Meet a NYFA Artist: Ellen Wallenstein

Meet a NYFA Artist: Ellen Wallenstein

Editta Sherman, b. 1912, NYC (2009)

NYFA speaks with 2008 Photography Fellow Ellen Wallenstein.

NYFA: What makes your work like no one else’s?

EW: I tend to shoot long term documentary projects that mesh into the fabric of my daily life. I make photographs and one-of-a-kind artist books which contain my photos, collages, and words. I have a very strong interest in history – I studied art history in college, taught myself photo history when I began to teach. I know that looking at all that imagery has affected my work. I see that an interest in Early Netherlandish paintings influenced my palette and subject matter once I began to shoot in color.

NYFA: What project or idea is on the edge of your horizon right now?

EW: For the last two years I’ve been making portraits of older people in their homes and studios, with an object that is precious to them. I’m photographing people over 80 who have contributed to our society in small and large ways. I feel this is going to be my life’s work.

This project grew out of a previous work, “Opus for Anne: A Still Life”, for which I was awarded my NYFA Fellowship. After my friend Anne died, I felt inspired to reach out to more people of her generation. Starting with my mother and her circle, I then asked friends, relatives & colleagues for suggestions and introductions. I’ve been led to persons I admire in the larger public world of Arts & Sciences.

I plan to produce an exhibit and a book (tentatively titled “80 Over 80: Accomplished & Admired”) in a year or so. I’m about a third of the way there; I have an ongoing list of people to contact.

NYFA: How has your practice or work changed in the last three years?

EW: Since my work is reaching a larger audience, I’d like to use that platform to inspire others. My current portrait series pays attention to our elders, especially the generation that grew up between the two World Wars. As they enter the last phase of their lives, they deserve to be respected, celebrated and remembered. I am much more focused on long-term goals and projects, and have been making more socially relevant work, compared with past personal adventures. I think the strongest art comes with practice, from a place significant to the heart but outside of the ego.

NYFA: Where did you grow up and how did it affect your work, if at all?

EW: I’m a fourth-generation Native New Yorker. I grew up in Manhattan, in Washington Heights; I visited The Cloisters very often as a child. I attended Hunter College High School which was located at 68th Street & Lexington, so as a teenager, I’d go to MoMA and the Met after school. The late 1960s was an exciting period to grow up in, as a woman and as a future artist. I was introduced to photography at that time, which I remember taking to like the proverbial duck to water. My father took a lot of snapshots, and we had an archive of old albums from both sides of my family, which jump-started my interest in photo history.
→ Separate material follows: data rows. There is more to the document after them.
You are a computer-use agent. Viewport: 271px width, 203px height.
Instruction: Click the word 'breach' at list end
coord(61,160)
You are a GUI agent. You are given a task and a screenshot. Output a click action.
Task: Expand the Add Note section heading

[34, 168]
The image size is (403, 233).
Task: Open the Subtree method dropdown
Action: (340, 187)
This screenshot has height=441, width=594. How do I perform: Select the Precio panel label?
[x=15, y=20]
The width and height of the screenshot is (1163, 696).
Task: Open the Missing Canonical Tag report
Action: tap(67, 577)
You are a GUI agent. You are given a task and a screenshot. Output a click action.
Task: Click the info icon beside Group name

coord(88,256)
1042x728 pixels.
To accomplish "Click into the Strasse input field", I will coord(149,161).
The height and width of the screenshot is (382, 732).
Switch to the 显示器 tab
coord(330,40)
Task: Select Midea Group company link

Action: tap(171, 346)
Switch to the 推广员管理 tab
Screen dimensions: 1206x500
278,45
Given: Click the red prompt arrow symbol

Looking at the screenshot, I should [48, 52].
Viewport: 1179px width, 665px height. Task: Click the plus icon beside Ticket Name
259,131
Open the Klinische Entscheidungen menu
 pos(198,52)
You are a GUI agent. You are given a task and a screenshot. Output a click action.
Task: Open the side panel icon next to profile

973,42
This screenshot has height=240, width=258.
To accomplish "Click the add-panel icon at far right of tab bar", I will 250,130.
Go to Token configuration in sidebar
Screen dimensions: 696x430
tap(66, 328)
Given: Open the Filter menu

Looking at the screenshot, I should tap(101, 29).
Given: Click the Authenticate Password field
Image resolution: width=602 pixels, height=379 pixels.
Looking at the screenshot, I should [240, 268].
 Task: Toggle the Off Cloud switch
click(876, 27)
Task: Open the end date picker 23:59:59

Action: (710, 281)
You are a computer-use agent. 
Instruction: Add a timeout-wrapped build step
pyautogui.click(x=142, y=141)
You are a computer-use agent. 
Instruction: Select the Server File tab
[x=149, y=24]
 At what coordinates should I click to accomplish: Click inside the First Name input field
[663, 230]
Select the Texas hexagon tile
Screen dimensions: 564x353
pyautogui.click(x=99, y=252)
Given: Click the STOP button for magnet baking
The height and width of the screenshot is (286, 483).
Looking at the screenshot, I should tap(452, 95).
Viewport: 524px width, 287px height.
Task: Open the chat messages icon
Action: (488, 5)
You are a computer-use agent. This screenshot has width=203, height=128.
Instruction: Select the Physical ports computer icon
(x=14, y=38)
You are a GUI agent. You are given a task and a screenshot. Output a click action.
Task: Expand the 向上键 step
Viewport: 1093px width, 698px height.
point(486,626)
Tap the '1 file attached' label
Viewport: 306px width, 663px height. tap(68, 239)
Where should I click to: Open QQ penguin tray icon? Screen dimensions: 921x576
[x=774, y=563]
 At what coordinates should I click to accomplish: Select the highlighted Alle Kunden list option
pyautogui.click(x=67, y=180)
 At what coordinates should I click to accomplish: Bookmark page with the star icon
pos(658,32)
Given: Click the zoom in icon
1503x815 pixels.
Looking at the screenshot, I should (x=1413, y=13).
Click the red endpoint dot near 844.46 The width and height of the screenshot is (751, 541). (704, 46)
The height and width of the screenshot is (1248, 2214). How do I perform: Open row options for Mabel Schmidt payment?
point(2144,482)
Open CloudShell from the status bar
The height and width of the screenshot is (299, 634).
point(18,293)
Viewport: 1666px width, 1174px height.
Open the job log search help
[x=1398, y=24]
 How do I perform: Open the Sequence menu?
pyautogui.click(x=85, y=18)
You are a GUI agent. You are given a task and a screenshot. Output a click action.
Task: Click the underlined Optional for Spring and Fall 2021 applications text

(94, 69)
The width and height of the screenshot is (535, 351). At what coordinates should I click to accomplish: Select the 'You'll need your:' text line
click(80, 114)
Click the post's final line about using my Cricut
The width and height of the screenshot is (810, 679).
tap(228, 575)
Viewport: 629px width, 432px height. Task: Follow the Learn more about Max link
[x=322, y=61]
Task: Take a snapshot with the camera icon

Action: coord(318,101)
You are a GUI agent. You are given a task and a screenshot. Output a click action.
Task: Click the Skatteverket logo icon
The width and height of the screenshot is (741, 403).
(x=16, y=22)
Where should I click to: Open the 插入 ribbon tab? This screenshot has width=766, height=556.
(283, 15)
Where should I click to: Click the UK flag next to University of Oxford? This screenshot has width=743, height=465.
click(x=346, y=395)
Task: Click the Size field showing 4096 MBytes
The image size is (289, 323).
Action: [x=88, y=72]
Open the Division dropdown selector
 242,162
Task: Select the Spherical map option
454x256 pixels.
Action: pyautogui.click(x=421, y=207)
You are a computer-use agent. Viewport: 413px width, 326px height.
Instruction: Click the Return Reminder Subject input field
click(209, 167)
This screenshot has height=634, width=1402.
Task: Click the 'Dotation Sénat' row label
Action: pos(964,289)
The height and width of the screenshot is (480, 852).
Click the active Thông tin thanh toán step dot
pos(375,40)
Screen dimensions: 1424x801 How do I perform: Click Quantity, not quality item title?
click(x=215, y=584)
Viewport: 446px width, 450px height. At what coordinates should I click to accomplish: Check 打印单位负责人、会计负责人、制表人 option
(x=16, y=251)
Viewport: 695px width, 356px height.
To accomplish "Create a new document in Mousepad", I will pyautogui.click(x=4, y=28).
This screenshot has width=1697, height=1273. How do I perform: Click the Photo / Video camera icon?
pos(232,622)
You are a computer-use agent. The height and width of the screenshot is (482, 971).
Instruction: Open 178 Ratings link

NYFA: How do you balance your work and your life?

EW: I’m a teaching artist – I make a living as an Adjunct Professor of Art, which directly affects my own work. I teach Photography and Book Arts. So I am constantly practicing what I am preaching and vice versa. I get a lot of energy from exchanging ideas; I love throwing out an assignment and seeing how different individuals solve it, or brainstorming together to come up with a better solution. Part of what I try to teach is what I need to learn – patience, and overcoming fear and procrastination.

NYFA: Do you have a dedicated workspace? If so, what is it like?

EW: I work out of a tenement in the East Village; literally untouched, like a Jacob Riis photo. It’s a magical place with great energy; the Muses visit whenever I am working there. I use the space to make books, boxes and collages, to meditate, and to prepare teaching materials for classes.

NYFA: How has The NYFA Fellowship impacted you?

EW: I have to say the biggest impact of the NYFA fellowship was to bolster my confidence in myself as an Artist. I had been grappling with issues about success, and the NYFA award came along to remind me that my work was significant. The recognition is very sweet, especially after many decades of making artwork. I have a renewed sense of pride in my accomplishments and a more optimistic outlook for the future.